Most often this surgery is done in one step in a minimally invasive laparoscopic way. This means less pain, less blood loss, smaller scars with faster healing and shorter hospital stays. In rare cases, a child may not be well enough to undergo a pull-through procedure in the newborn period. In these cases, the surgeon will bring out the end of the intestine above the affected segment, called an ostomy. This allows the child to pass stool without difficulty. The child will grow and heal until they are well enough to have additional surgery to close the ostomy and have the pull-through procedure.
In situations where the entire colon is affected, an ostomy will be created as the first step. A pull-through procedure will be done after the child is at least 1 year old.
Irrigation
Children with Hirschsprung’s disease will need rectal irrigations when they are first diagnosed to help prevent enterocolitis. Irrigations will remove trapped stool (poop) and gas. Parents and caregivers will be taught to do rectal irrigations, as they may be needed after surgery to treat enterocolitis.
Long-Term Outlook for Children with Hirschsprung’s Disease
Children who have surgery for Hirschsprung’s disease can have excellent quality of life and normal bowel function. When the affected segment has been removed and normal intestine has been connected to the bottom, the intestine may not work as usual. Your child’s bowels may move slower than expected. It is very common for children after Hirschsprung’s surgery to have constipation and other problems such as bloating or soiling. In rare cases, these problems can be significant. When they are, we recommend a comprehensive evaluation to make sure the surgery was done appropriately and that no other problems remain.
There are children who have surgery for Hirschsprung’s disease and have long-term issues after surgery such as bloating and soiling. A biopsy of the pulled-through bowel may be done. Hirschsprung’s disease may be present in the ”normal” bowel. This is called a transition zone pull through. It may occur in about 10% of cases.
After surgery, children are still at risk for enterocolitis. But, with successful surgery and long-term specialized follow-up care, most children can achieve normal bowel habits and an excellent quality of life.

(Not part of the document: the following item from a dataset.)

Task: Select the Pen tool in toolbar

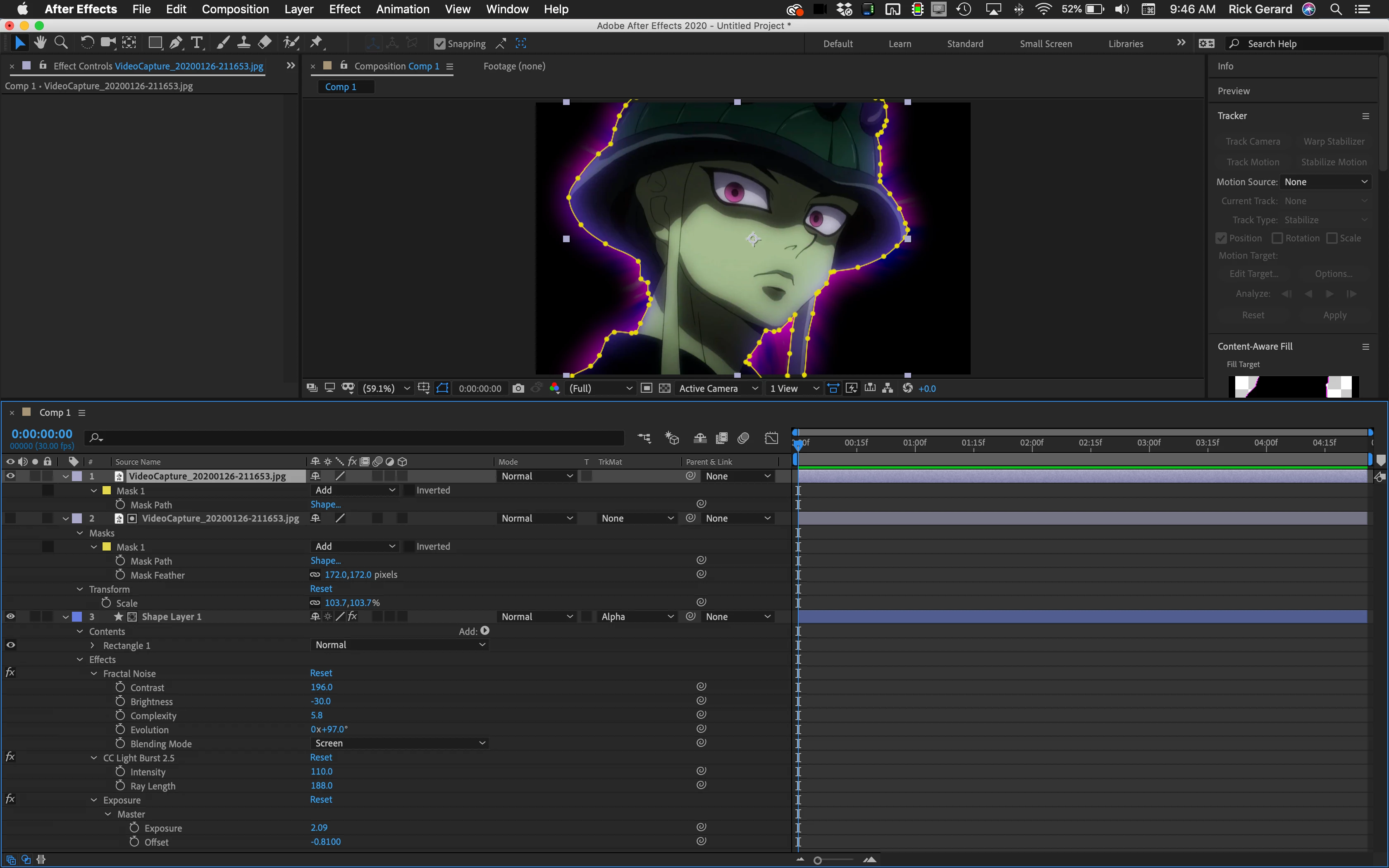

Controversies and Challenges
There are some cases in which a child may be considered to have ”ultra-short” Hirschsprung’s disease. This is a controversial diagnosis as there is no accepted definition of what makes the disease ”ultra-short.” The term ”short” would imply that the affected segment is not as long as most other cases. Some surgeons use the term for a child who has a positive manometry finding (absent recto-anal inhibitory reflex, called a RAIR) but the biopsy result showed ganglion cells. While this is a reasonable definition, it does not necessarily lead to a clear recommendation for treatment. If the ganglion cells are present, there’s no clear segment of Hirschsprung’s disease to remove. Because of this, we avoid using the term, but we understand others may use it.

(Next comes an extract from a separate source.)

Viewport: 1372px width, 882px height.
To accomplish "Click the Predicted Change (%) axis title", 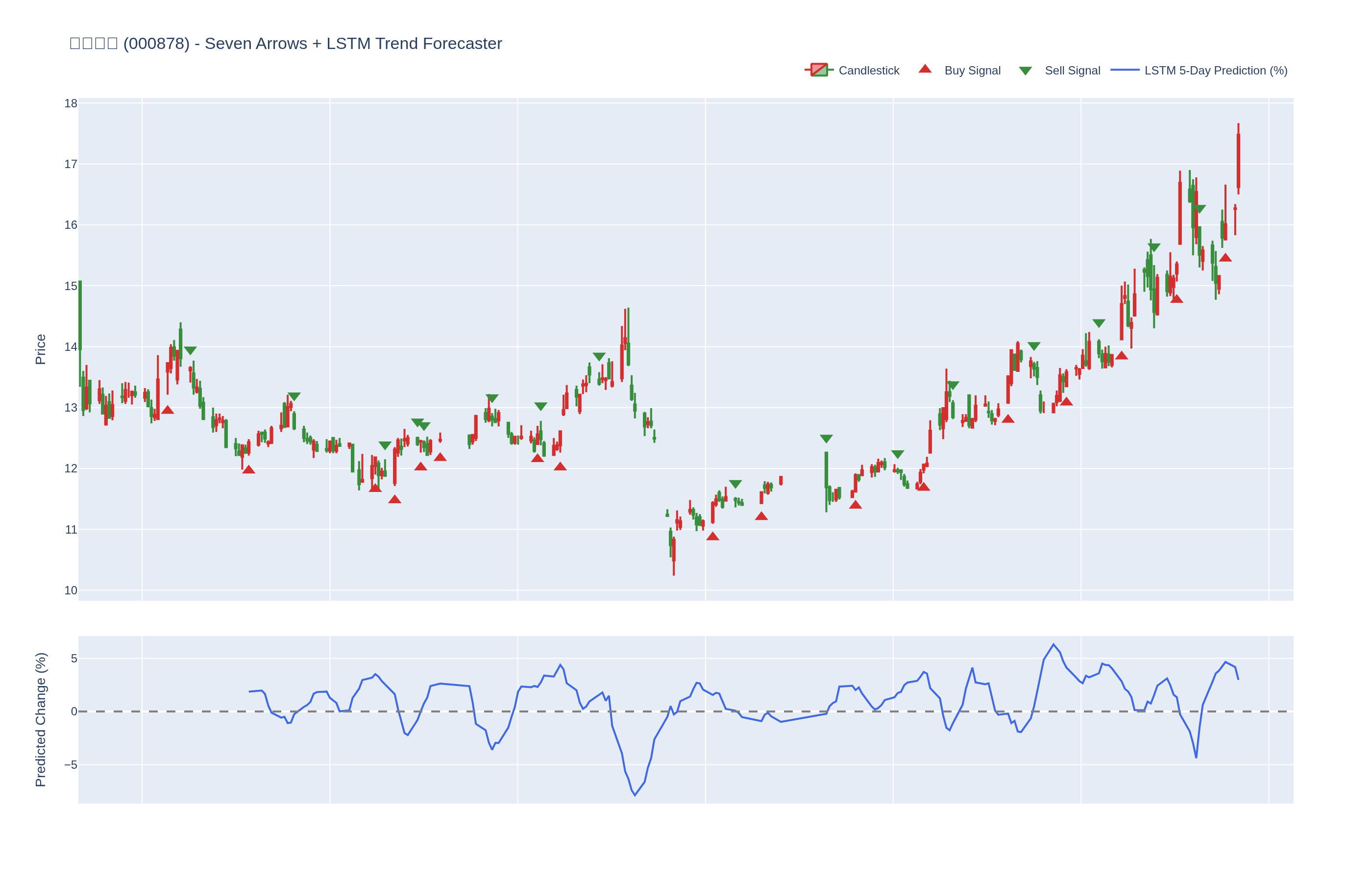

Another controversial subject is acquired aganglionosis where a child has a biopsy that initially shows normal ganglion cells. Over time, a repeat biopsy shows no ganglion cells. This can be related to what’s called “skip area aganglionosis” in which the segment of Hirschsprung’s disease has areas of normal colon mixed in with the affected colon. These cases are rare and are handled on a case-by-case basis.